> [Task to complete]
For the word "This", find each line in the entries where it occurs and copy that line.

[Pixel coordinate grounding data]
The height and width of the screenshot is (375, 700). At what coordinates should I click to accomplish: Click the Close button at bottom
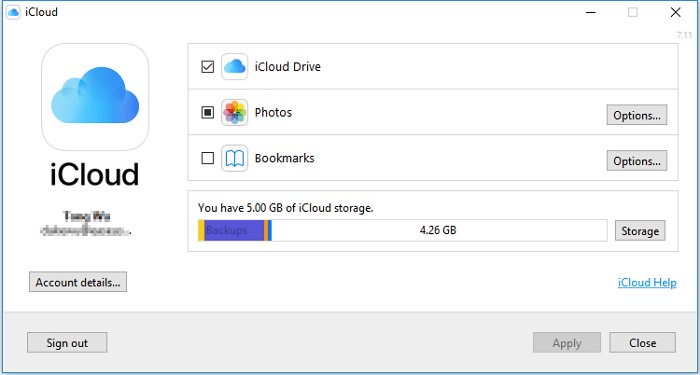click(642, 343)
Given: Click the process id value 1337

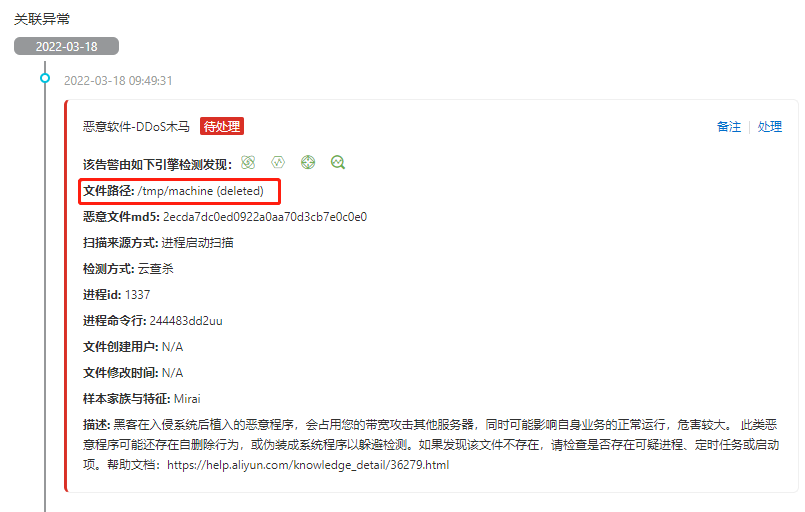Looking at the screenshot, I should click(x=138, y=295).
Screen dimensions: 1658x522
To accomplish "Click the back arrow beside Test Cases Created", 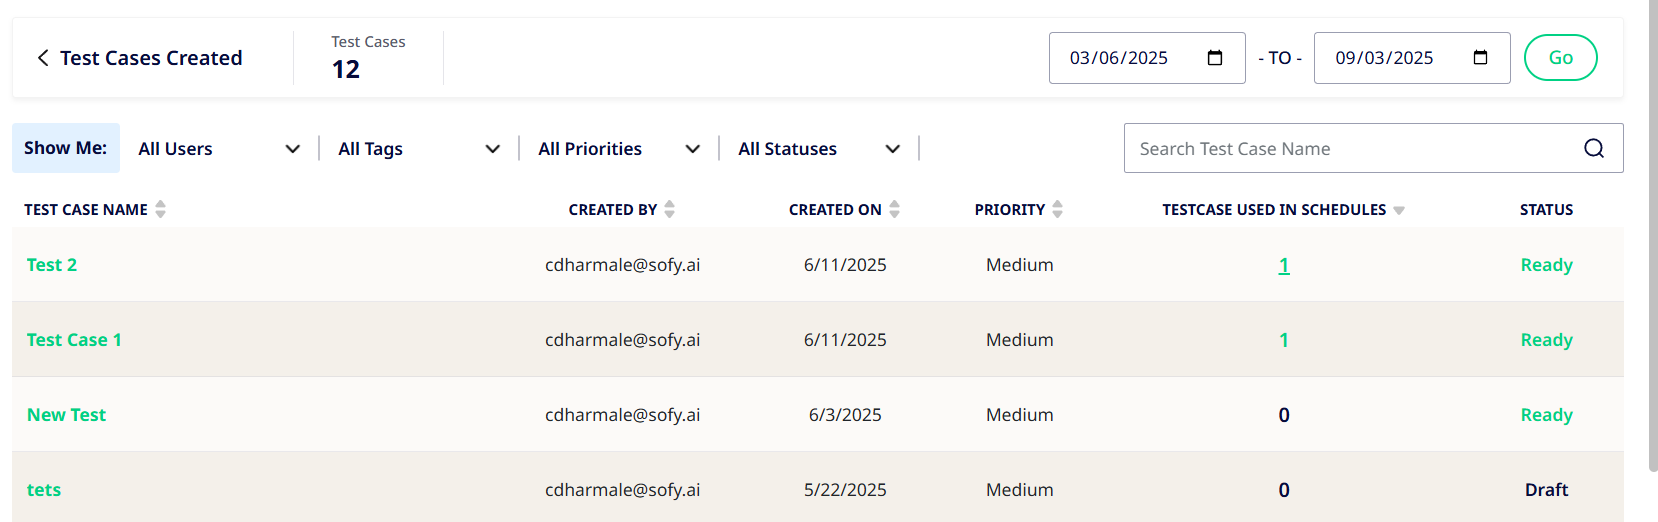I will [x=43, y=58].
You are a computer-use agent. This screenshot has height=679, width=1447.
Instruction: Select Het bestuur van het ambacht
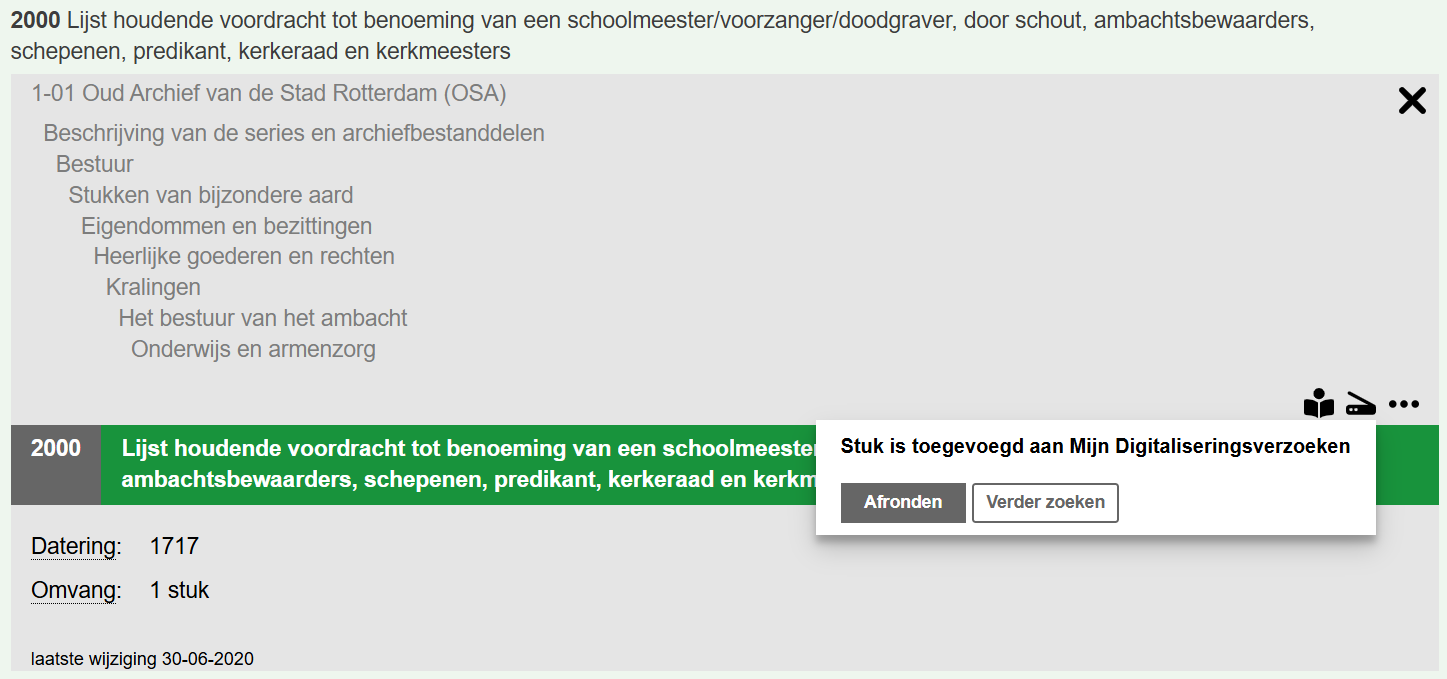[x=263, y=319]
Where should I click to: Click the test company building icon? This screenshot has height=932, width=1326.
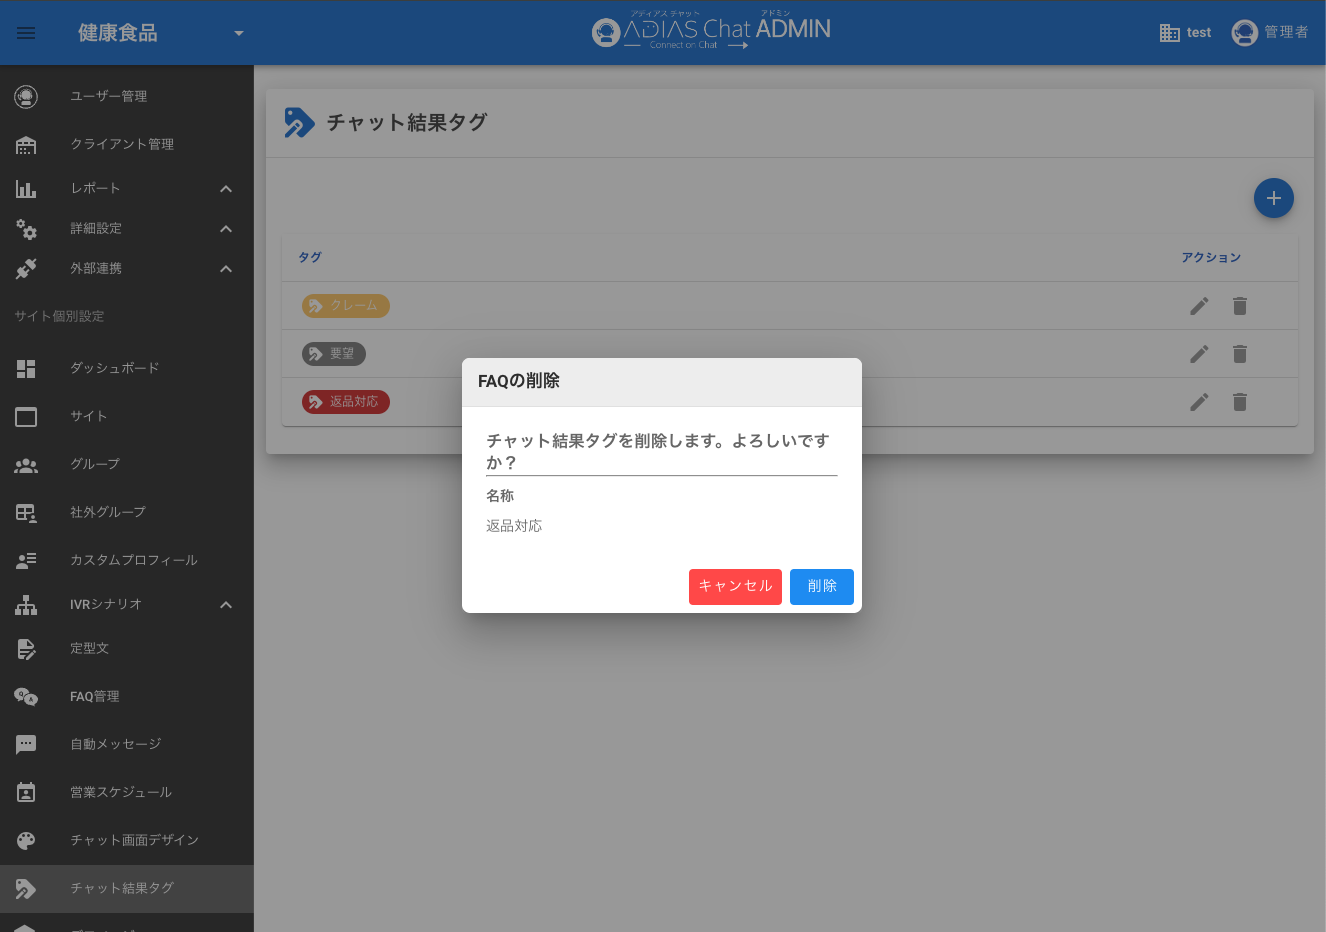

> [Result of the task]
You are a computer-use agent. This screenshot has height=679, width=1447.
Where should I click to: Click the test company building icon? This screenshot has height=932, width=1326.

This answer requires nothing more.